This class aims to provide you with a basic set of tools for data literacy as well as general view of the impact of data on society and elements of common sense data analysis and reasoning. A significant piece of the class will be learning foundations of R. R is a statistical software environment and programming language that we’ll use to analyze and visualize datasets. Learning simple R will take some work; however, if you’re able to master the basics covered in this class, you’ll gain a concrete, marketable skill that may very well be extremely useful in your academic and professional life.

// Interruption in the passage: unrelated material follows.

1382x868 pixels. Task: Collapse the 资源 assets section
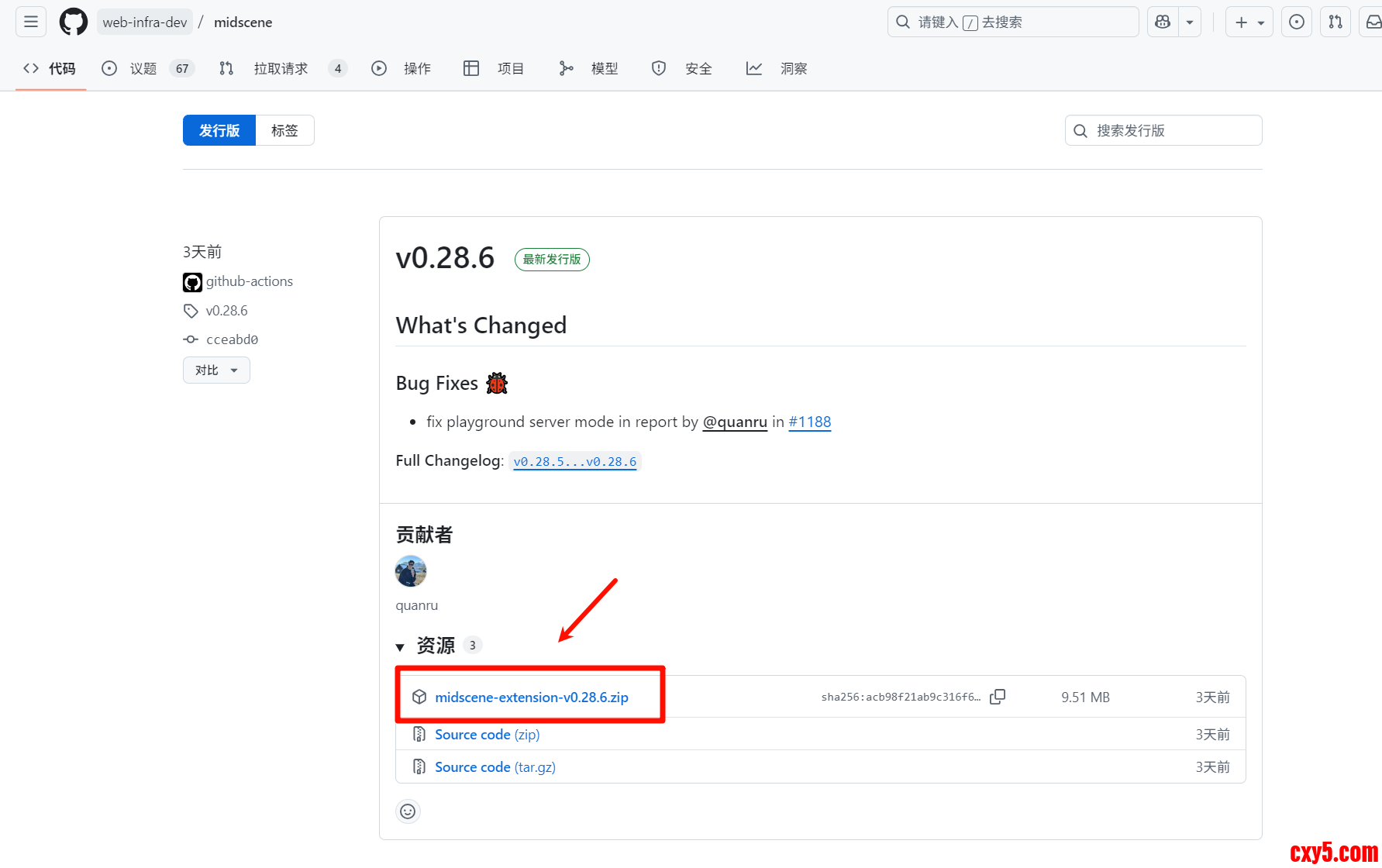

On the statistical side, we’ll cover basic topics from statistics and probability that are required to argue persuasively using data (a list of some of the topics to be covered can be found below). This is not a “typical” Statistics 101 class; instead of covering an exhaustive list of topics and asking you to memorize many formulas, our goal is to focus only on the most important topics for convincingly analyzing data now by solving “hands on” weekly data puzzles.
This class is taught in unique manner – students have to solve “data puzzles” (one or more weekly) and defend their solutions in class in the so called “Court of Data”. Students compete in the semester long competition for the titles of Data Masters (aggregated score for all data puzzles and the project)
One of the objectives of the class is to show the danger of false, random conclusions from data and learning right methodology of “healthy skepticism”.
We will also discuss how not to be fooled by data and show examples of rushed and ad hoc conclusions from so called “big data” in the news and on the web. In addition we will examine both upside and downside of big data on the web. We will talk about privacy, anonymity vs personalization and data ownership when we increasingly rely on online services.
In Final project your data findings should have real consequences, preferably “actionable” and consequential in the real society.